EXERCISE AIM: Treat the line containing "Tap double checkmarks" as the first line and the final line of the material below as the last; reproduce that range exactly.

==*==

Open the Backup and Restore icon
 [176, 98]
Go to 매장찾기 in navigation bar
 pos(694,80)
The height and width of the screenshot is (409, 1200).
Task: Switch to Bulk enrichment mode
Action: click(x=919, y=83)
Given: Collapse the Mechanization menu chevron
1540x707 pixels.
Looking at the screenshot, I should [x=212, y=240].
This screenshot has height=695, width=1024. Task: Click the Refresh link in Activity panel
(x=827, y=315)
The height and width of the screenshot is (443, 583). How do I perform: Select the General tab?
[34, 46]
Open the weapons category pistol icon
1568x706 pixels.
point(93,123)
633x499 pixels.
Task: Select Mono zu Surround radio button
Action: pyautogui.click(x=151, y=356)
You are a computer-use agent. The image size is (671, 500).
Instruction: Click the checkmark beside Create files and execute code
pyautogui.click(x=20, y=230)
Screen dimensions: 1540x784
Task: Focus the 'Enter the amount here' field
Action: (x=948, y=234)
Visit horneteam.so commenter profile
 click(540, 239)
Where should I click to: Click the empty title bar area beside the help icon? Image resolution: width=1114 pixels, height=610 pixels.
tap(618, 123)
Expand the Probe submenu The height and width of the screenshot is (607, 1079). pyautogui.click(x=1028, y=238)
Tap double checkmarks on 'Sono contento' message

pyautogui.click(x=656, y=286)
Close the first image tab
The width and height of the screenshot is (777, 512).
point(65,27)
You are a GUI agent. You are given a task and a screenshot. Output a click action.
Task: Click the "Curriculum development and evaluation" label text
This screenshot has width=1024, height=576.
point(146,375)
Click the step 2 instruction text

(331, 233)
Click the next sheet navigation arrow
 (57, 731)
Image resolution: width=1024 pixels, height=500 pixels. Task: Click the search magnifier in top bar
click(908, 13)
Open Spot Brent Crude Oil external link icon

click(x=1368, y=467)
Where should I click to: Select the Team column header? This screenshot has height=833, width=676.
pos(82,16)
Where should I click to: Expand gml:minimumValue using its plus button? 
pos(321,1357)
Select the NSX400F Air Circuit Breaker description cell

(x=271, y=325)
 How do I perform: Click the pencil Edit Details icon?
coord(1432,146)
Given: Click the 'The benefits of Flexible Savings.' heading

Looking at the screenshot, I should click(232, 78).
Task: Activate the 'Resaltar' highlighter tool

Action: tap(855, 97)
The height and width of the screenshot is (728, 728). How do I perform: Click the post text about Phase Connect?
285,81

==*==

SOLUTION TO THIS EXERCISE:
Tap double checkmarks on 'Sono contento' message

pyautogui.click(x=656, y=286)
Close the first image tab
The width and height of the screenshot is (777, 512).
point(65,27)
You are a GUI agent. You are given a task and a screenshot. Output a click action.
Task: Click the "Curriculum development and evaluation" label text
This screenshot has width=1024, height=576.
point(146,375)
Click the step 2 instruction text

(331, 233)
Click the next sheet navigation arrow
 (57, 731)
Image resolution: width=1024 pixels, height=500 pixels. Task: Click the search magnifier in top bar
click(908, 13)
Open Spot Brent Crude Oil external link icon

click(x=1368, y=467)
Where should I click to: Select the Team column header? This screenshot has height=833, width=676.
pos(82,16)
Where should I click to: Expand gml:minimumValue using its plus button? 
pos(321,1357)
Select the NSX400F Air Circuit Breaker description cell

(x=271, y=325)
 How do I perform: Click the pencil Edit Details icon?
coord(1432,146)
Given: Click the 'The benefits of Flexible Savings.' heading

Looking at the screenshot, I should click(232, 78).
Task: Activate the 'Resaltar' highlighter tool

Action: tap(855, 97)
The height and width of the screenshot is (728, 728). How do I perform: Click the post text about Phase Connect?
285,81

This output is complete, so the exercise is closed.